My view, and my understanding of the Wine project's view in general as informed by its maintainers, is that emulating Windows is desirable for public documented behaviour (obviously), for undocumented behaviour that applications rely on (also obviously), for undocumented or semi-documented behaviour where there's no difference otherwise and where the native thing to do is obvious (e.g. the name of an internal registry key).
But there's not really a reason to emulate Windows otherwise. And in a case like this, where there's a significant benefit to not emulating Windows exactly, the only reason I see is "an application we don't know yet *might* depend on it". When faced with such a risk, I weigh the probability of that happening—and on the evidence of DirectShow applications, I see that as low—with the cost of having to change design—which also seems low to me; I can say from experience (c.f. 5de712b5d) that swapping out a specific demuxer for decodebin isn't very difficult.
Not to mention that what we're doing is barely "incorrect". Media Foundation is an API that's specifically meant to be extended in this way.
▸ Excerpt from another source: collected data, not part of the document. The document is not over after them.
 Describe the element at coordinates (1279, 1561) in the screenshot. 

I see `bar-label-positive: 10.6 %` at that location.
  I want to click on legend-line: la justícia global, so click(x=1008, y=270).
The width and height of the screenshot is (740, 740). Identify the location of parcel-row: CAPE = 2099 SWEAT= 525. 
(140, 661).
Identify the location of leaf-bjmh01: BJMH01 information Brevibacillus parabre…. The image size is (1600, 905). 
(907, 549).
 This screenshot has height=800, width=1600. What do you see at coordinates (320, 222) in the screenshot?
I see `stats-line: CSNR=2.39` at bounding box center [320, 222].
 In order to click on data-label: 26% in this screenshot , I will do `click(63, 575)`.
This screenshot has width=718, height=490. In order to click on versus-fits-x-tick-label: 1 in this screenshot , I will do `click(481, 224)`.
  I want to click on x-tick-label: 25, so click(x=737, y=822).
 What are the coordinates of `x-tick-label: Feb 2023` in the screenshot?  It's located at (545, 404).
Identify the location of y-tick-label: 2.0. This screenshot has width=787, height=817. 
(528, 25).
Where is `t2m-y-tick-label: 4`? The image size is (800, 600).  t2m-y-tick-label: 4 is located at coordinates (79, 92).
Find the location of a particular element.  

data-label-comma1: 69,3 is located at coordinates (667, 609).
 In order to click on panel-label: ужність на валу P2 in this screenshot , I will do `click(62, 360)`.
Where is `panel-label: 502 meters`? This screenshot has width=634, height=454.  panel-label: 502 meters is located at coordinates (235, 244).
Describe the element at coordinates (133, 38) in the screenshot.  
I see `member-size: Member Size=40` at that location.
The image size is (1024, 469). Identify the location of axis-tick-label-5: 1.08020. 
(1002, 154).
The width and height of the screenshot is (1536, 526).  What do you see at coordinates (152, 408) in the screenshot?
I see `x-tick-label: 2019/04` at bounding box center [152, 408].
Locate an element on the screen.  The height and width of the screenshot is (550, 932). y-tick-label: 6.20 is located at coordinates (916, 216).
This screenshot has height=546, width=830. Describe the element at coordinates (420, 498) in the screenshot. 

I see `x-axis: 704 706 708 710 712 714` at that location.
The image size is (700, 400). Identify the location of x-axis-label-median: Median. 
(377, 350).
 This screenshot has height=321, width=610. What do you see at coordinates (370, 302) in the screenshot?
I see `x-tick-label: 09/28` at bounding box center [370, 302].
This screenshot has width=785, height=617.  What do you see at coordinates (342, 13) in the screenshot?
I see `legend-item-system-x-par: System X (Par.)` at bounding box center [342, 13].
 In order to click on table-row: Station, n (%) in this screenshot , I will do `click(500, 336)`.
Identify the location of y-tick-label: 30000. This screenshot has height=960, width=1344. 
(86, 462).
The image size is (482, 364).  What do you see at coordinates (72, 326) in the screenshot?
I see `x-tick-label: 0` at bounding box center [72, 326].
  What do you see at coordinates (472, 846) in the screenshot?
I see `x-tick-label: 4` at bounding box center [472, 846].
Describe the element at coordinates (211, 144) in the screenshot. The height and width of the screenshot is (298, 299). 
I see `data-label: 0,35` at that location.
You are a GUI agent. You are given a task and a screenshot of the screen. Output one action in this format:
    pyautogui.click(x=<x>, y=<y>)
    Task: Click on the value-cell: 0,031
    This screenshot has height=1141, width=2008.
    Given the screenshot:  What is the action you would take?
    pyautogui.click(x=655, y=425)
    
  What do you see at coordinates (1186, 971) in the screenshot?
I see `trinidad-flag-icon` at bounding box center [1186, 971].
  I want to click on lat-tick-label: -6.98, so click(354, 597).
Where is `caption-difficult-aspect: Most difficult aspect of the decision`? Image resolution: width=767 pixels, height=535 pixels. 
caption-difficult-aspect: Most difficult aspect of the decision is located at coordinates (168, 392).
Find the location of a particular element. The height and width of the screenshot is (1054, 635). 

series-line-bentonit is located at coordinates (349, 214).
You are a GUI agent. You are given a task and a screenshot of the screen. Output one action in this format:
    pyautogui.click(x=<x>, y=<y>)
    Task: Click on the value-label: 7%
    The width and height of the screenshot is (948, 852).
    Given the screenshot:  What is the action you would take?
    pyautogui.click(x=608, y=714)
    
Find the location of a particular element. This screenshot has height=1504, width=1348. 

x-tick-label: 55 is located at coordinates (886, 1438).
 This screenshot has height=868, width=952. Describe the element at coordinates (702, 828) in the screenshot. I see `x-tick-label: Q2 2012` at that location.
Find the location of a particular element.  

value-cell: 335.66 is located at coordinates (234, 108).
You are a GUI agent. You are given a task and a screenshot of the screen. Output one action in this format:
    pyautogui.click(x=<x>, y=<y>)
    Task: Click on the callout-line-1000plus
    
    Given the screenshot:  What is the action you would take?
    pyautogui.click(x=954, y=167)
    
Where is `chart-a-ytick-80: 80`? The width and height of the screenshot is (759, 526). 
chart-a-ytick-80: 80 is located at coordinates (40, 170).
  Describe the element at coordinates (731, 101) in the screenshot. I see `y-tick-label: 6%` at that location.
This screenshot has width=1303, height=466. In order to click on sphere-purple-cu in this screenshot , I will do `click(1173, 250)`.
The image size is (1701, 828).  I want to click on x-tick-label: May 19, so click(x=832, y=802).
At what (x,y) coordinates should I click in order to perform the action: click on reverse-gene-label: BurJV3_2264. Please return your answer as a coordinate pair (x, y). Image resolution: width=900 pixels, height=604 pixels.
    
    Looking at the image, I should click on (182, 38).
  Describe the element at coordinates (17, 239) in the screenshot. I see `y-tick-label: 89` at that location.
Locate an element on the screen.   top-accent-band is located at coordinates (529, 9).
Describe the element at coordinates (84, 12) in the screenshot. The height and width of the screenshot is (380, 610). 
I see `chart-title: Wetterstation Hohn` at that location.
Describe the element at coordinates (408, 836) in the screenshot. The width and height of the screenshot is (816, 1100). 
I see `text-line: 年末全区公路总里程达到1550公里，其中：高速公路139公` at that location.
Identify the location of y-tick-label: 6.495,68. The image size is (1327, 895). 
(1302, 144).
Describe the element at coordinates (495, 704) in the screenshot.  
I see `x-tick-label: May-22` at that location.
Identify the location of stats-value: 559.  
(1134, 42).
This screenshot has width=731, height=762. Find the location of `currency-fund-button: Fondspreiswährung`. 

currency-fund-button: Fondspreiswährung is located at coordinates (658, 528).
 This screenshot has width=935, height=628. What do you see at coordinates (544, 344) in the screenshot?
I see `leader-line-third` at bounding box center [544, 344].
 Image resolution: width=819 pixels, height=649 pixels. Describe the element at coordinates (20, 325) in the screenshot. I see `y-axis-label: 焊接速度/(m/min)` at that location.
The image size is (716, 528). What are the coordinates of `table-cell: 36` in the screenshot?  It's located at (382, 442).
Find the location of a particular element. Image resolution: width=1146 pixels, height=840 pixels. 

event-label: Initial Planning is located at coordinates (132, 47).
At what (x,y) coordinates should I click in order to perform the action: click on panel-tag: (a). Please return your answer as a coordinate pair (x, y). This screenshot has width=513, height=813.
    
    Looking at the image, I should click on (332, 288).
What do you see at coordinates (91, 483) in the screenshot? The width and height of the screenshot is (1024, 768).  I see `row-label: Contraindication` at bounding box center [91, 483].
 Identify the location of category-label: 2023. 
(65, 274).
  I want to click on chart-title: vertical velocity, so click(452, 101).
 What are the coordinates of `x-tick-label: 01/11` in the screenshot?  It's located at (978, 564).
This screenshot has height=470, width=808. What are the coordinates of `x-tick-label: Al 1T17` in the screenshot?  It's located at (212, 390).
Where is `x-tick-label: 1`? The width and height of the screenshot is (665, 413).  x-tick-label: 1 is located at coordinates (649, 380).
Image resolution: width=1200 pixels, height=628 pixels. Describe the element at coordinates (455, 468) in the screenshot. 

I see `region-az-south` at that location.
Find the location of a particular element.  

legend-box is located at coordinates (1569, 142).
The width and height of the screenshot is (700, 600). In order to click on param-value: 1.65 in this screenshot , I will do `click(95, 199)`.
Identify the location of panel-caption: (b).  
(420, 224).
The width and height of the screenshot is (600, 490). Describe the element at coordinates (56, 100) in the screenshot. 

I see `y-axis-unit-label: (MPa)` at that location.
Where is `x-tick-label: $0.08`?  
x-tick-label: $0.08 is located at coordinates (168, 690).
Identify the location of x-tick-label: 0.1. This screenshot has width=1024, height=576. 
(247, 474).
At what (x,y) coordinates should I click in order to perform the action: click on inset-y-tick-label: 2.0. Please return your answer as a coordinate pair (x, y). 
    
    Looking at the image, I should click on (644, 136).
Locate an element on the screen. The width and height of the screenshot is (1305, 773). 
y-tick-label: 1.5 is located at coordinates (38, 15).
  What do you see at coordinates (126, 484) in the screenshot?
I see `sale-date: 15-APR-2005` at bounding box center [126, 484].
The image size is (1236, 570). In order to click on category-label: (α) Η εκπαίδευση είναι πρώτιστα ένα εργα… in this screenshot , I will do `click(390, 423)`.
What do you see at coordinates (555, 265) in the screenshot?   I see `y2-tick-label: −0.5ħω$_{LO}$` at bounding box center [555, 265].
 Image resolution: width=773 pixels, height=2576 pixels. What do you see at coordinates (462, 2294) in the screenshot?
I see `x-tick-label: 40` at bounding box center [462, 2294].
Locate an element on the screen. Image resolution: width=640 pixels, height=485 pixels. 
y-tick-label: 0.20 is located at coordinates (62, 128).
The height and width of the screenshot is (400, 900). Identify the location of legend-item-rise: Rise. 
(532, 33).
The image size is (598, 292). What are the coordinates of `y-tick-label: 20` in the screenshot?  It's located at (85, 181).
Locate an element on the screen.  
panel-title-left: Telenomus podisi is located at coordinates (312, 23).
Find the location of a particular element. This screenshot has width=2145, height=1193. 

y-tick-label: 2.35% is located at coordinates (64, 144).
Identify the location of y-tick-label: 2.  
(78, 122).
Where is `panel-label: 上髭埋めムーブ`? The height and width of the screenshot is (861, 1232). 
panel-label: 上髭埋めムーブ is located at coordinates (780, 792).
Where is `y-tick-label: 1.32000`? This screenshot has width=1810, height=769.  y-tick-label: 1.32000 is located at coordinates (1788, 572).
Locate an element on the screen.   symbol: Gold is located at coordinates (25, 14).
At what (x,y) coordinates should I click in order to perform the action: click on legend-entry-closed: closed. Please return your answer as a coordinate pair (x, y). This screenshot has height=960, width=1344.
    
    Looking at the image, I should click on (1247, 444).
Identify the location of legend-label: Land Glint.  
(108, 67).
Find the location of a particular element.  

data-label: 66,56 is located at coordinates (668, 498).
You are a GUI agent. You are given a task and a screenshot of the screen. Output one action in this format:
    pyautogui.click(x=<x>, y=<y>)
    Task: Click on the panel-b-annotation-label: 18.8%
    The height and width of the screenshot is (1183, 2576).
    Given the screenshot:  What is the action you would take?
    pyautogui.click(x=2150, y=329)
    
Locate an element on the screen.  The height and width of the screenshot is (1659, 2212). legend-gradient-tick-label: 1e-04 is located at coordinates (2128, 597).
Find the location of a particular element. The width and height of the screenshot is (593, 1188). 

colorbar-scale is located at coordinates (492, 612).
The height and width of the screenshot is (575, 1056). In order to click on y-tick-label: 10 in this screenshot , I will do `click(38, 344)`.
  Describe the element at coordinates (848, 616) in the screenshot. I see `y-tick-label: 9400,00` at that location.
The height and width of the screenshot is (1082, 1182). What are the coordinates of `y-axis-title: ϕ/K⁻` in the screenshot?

For that matter, some application could easily register its own codec libraries on Windows with a higher priority than the native ones (this happened with DirectShow); that's essentially no different than what I'm suggesting.
I think the linked commit misses the point somewhat. That's partially because I don't think it makes sense to measure simplicity as an absolute metric simply using line count, and partially because it's missing the cost of adding other media types to the conversion functions (which is one of the reasons, though not the only reason, I thought to write this mail). But it's mostly because the cost of using decodebin, where it works, is essentially zero: we write one media source, and it works for everything; no extension for ASF required. If it never becomes necessary to write a source that outputs compressed samples, then we also don't have the cost of abstraction (which is always worth taking seriously!), and if it does, we come out even—we can still use your generic media source, or something like it.
Ultimately, I think that a decodebin wrapper is something we want to have anyway, for the sake of host codecs like Theora, and once we have it, I see zero cost in using it wherever else we can.